> [EXERCISE REQUIREMENTS]:
a: According to the review of In Time, what was Andrew Niccol's first feature film?
b: Carry on the review of In Time from its last sentence.

> [DOCUMENT SECTION]:
Andrew Niccol is fascinated by the impact of futuristic technologies on society. His gripping feature debut, 1997's Gattaca , explored a civilization in which genetic tinkering rendered natural reproduction obsolete. With In Time , he is again looking to the future and wondering where another technological breakthrough might take the human race. And, while his conclusions aren't as compelling as in Gattaca , following the path that leads to them is not without its occasional pleasures, small though they may be.

The problem with In Time , to the extent that it is a problem, is that an intriguing premise turns into window dressing for a somewhat routine Bonnie & Clyde-meets-Robin Hood action thriller with car chases, heists, and gunplay. Take away the science fiction element and this is a routine story about lovers on the run robbing banks and distributing their ill-gotten gains to legions of the poor. In the end, this concept might work better as a weekly TV series than as a stand-alone movie. 109 minutes isn't sufficient time to delve into the inner workings of this society, and that aspect is what gives In Time an injection of originality. It's a little like Michael Bay's The Island in the way the narrative fails to live up to the promise of its back story.

> [DATASET EXCERPT]:

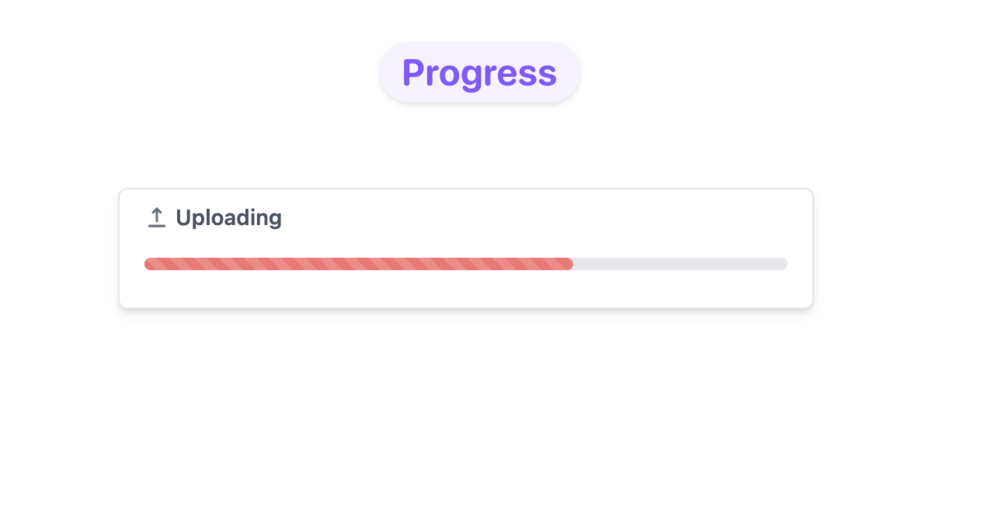Image resolution: width=1005 pixels, height=531 pixels.
Task: Click the upload arrow icon
Action: coord(156,217)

> [TASK-BY-TASK RESULTS]:
a: Gattaca, released in 1997.

b:
The setting is indeterminate. It might be the future although, judging from clues in the story, it would have to be at least a century beyond today, and there's little evidence to support a 22nd century milieu. More likely, it's in an alternate reality, a parallel universe that has evolved similarly yet differently from ours. In this world, time literally is money. People live and age normally until they're 25 years old. Then, the aging process freezes and they have one more year before they die. A greenish digital clock on their forearm informs them (and everyone else) how long they have until death. Those final 365 days are a commodity. Time can be bought. sold, traded, and stolen by the clasp of hands. One hour might buy ten minutes with a hooker. Rent might cost several days. Wages are paid in hours and minutes. For the working class, it's a constant struggle to keep the clock from hitting zero. For the rich, with hundreds or thousands of years in the bank, life moves in slow motion - forever young and nearly immortal. The class differences are extreme.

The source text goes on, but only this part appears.